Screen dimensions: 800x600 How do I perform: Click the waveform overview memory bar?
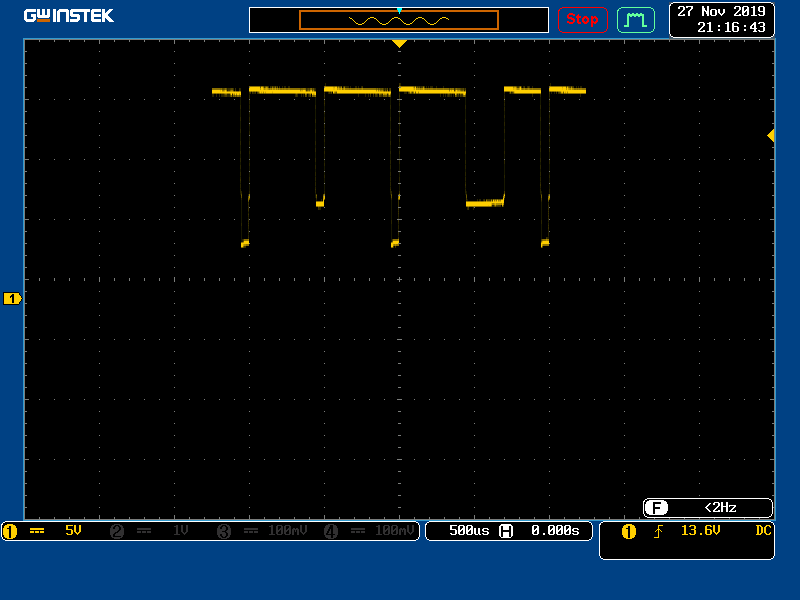tap(398, 20)
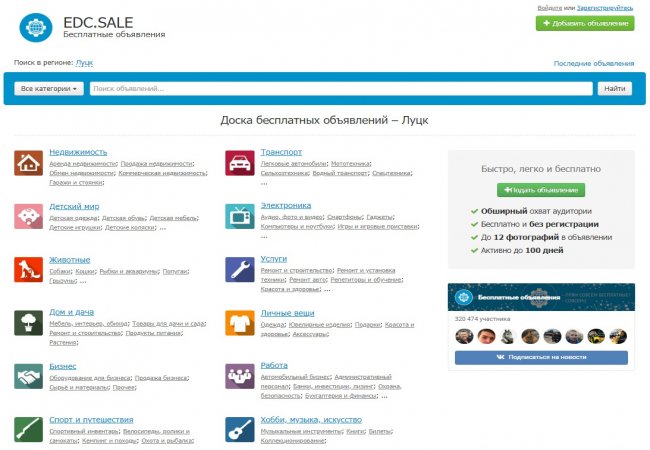Click the Войдите login link
Screen dimensions: 650x450
tap(549, 7)
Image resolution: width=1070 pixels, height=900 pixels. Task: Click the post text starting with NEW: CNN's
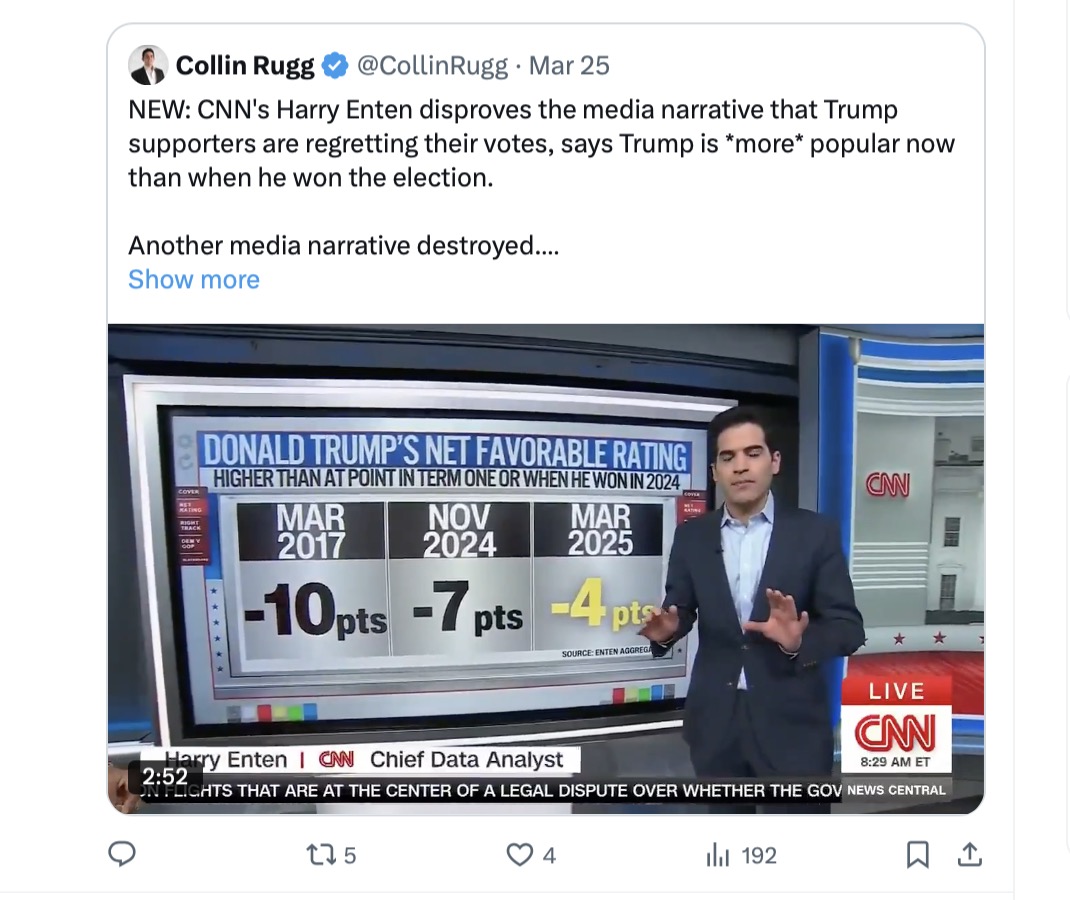point(541,143)
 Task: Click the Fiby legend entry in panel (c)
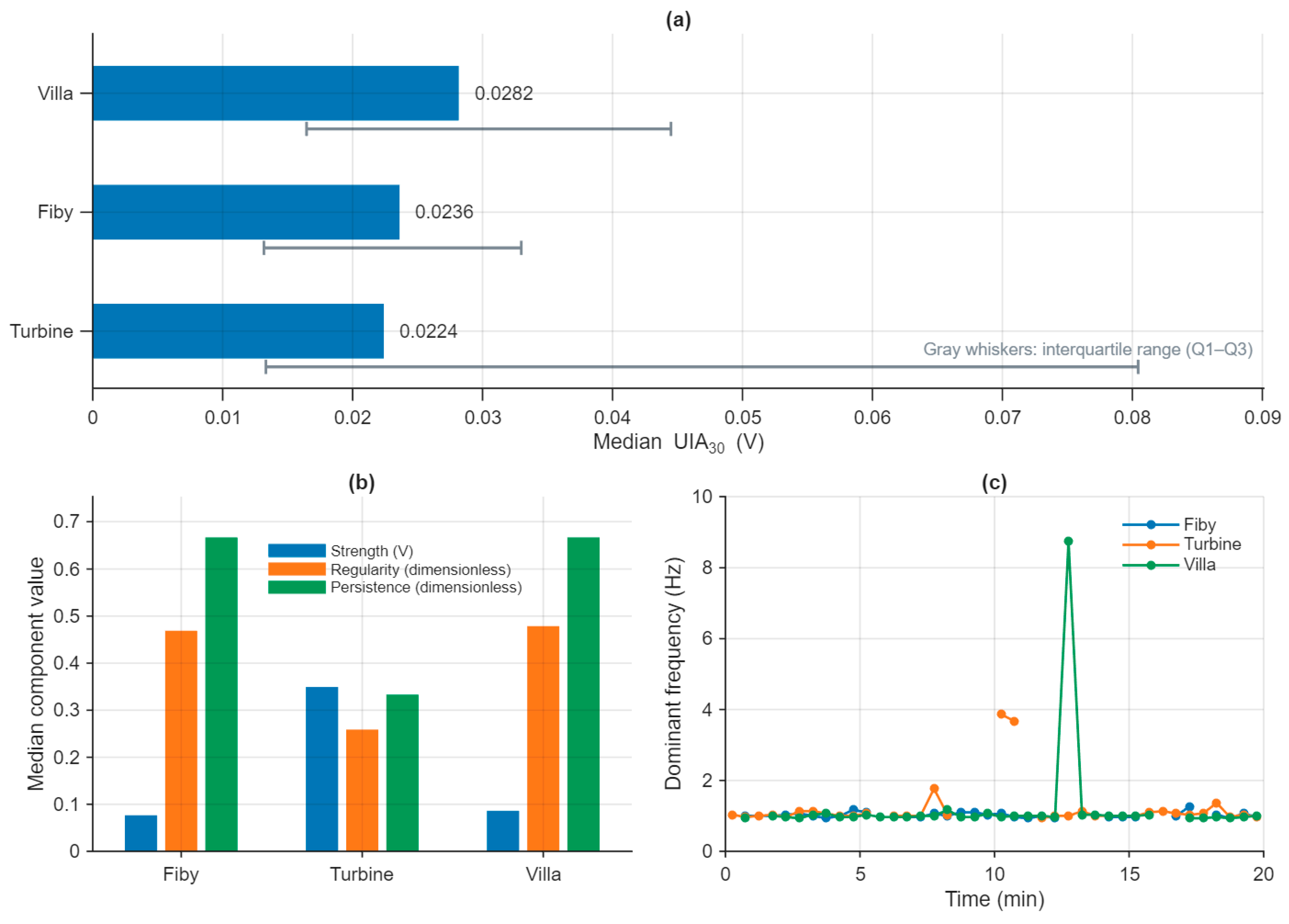[1169, 525]
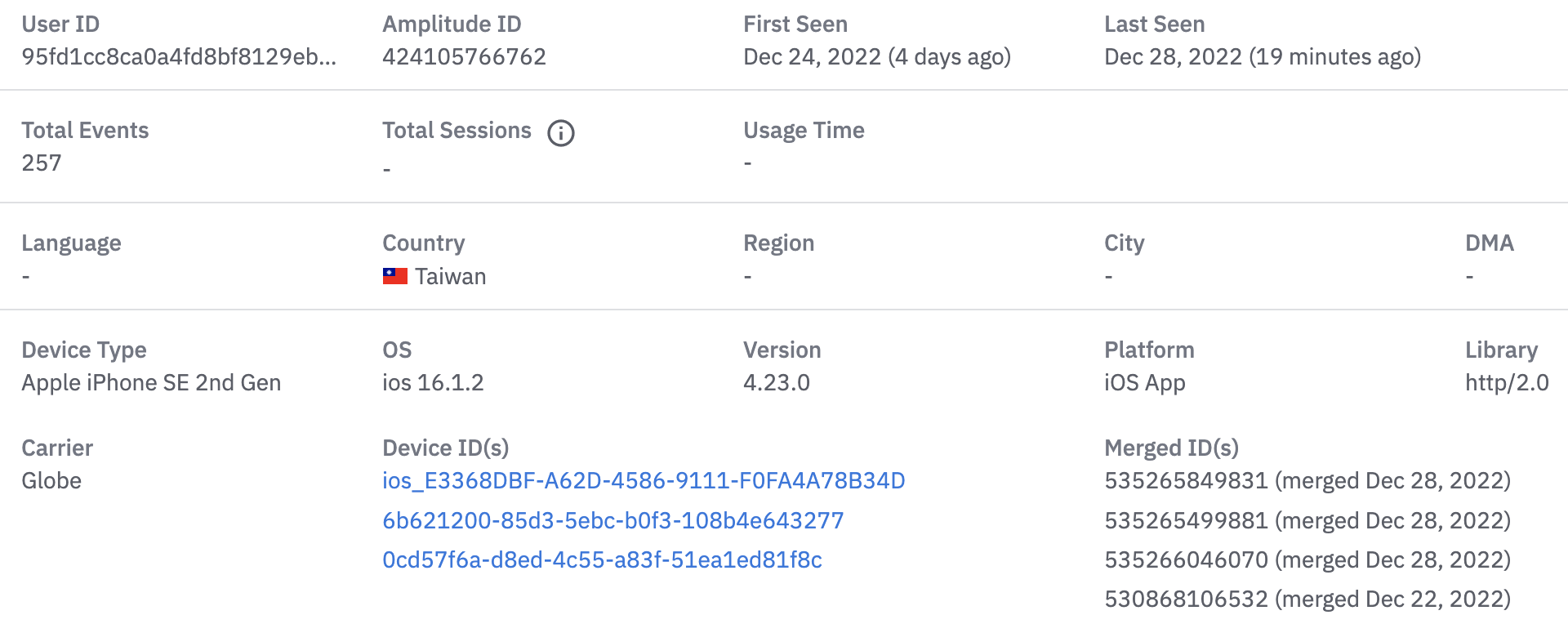Click the Version value 4.23.0
Image resolution: width=1568 pixels, height=624 pixels.
tap(776, 382)
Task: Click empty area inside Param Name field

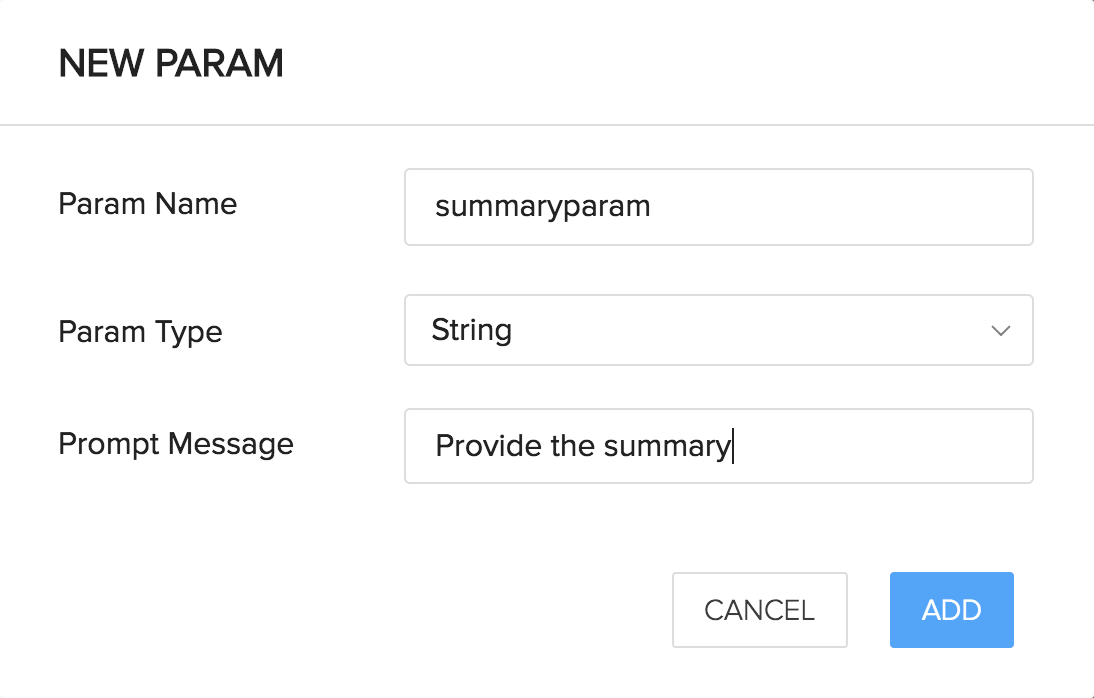Action: tap(837, 207)
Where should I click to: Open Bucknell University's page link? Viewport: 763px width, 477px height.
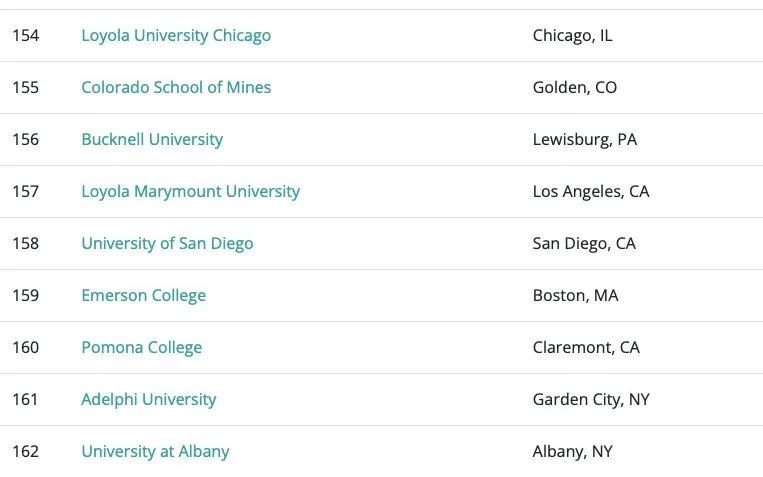click(x=152, y=140)
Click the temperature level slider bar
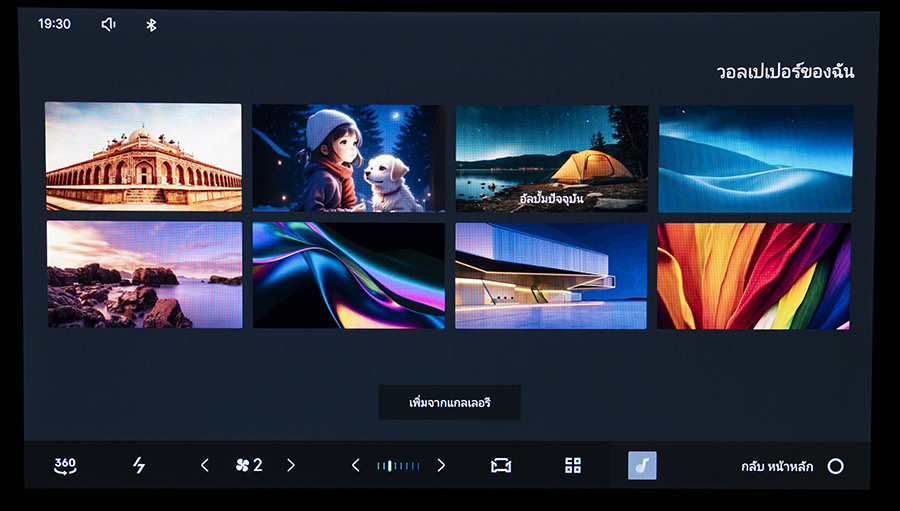900x511 pixels. coord(398,465)
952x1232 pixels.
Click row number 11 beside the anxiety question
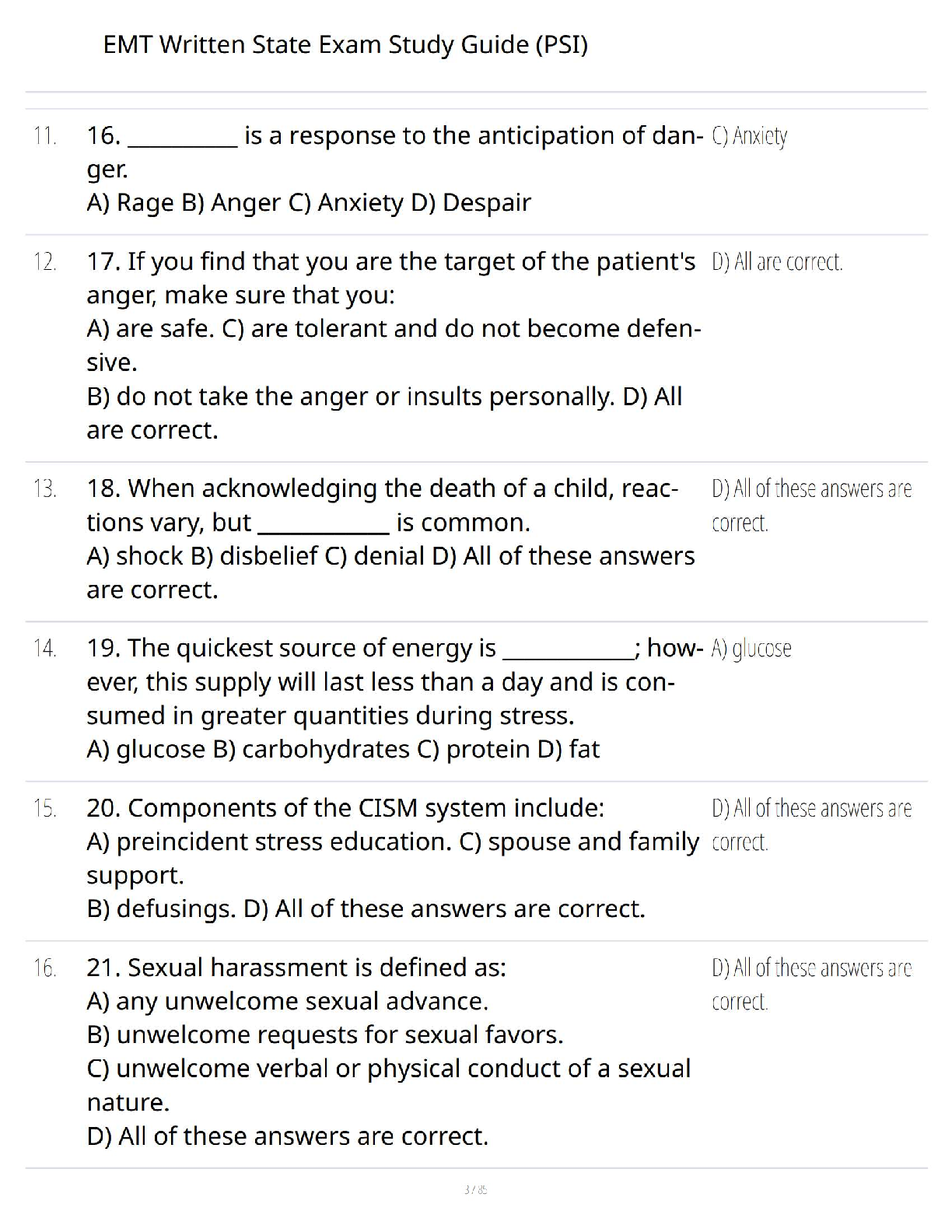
━━━━━━━━━━━━━━━━━━━━━━━━━━━━━━
## WORK TO BE COMPLETED
Your task is to repeat exactly the lines from the one containing "Where should I" through the end of the material, both included, and only those, without pictures.

## ANSWER TO THIS TASK
Where should I click to: Open Bucknell University's page link? Viewport: 763px width, 477px height.
click(x=152, y=140)
Click the temperature level slider bar
900x511 pixels. coord(398,465)
952x1232 pixels.
Click row number 11 beside the anxiety question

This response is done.